Two plays by Logan premiered in 2013; Peter and Alice, directed by Michael Grandage and starring Judi Dench and Ben Whishaw opened in London at the Noël Coward Theatre on March 25, 2013 and I'll Eat You Last: A Chat with Sue Mengers, directed by Joe Mantello and starring Bette Midler, opened on Broadway at the Booth Theatre on April 24, 2013.

A re-written version of Never the Sinner had its world premiere in 2004 at the Space Theatre in Adelaide, Australia, by Independent Theatre. The company had previously staged the play twice, in 1992 and 1994, and has also staged several of his other plays.

Superhero, a new musical by Logan and Tom Kitt, had its world premiere production Off-Broadway at Second Stage Theater, with an official opening night on February 28, 2019.

Film and TV
Logan wrote the 1999 Oliver Stone sports drama Any Given Sunday, which "changed his life". He then wrote the television film RKO 281, a historical drama released in the same year.

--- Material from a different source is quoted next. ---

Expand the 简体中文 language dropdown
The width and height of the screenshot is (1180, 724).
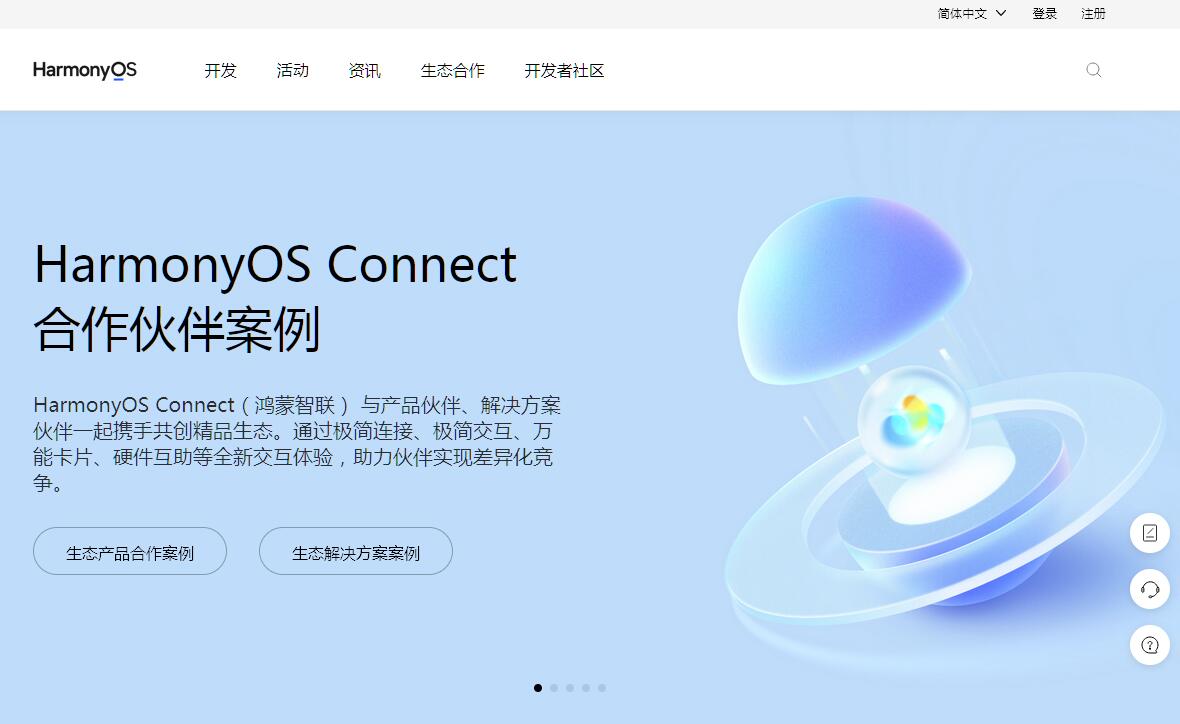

Logan's feature films include Rango (2011), an animated feature starring Johnny Depp and directed by Gore Verbinski; the film adaptation of Shakespeare's Coriolanus, directed by and starring Ralph Fiennes; Hugo, an adaptation of the book The Invention of Hugo Cabret, directed by Martin Scorsese; and the James Bond film Skyfall, along with Neal Purvis and Robert Wade. He wrote the Bond film, Spectre (2015).

He also created the 2014 television series Penny Dreadful starring Josh Hartnett, Eva Green and Timothy Dalton, for which he served as sole writer until it concluded with its third season.

In November 2015, Logan was reported to have rewritten the script for Alien: Covenant. During the audio commentary of Alien: Covenant, Scott mentions that Logan has already started writing Alien: Covenant 2. In November 2018, it was announced that Showtime would produce a follow-up to the 2014 television series Penny Dreadful entitled Penny Dreadful: City of Angels, which takes place in Los Angeles in 1938. Logan was the creator, executive producer, and sole writer for the show, which premiered in 2020.

In November 2019, it was reported that Bohemian Rhapsody producer Graham King was planning to produce a Michael Jackson biopic, with the screenplay written by Logan.

Other notable films written by Logan include Star Trek: Nemesis, The Time Machine, and The Last Samurai.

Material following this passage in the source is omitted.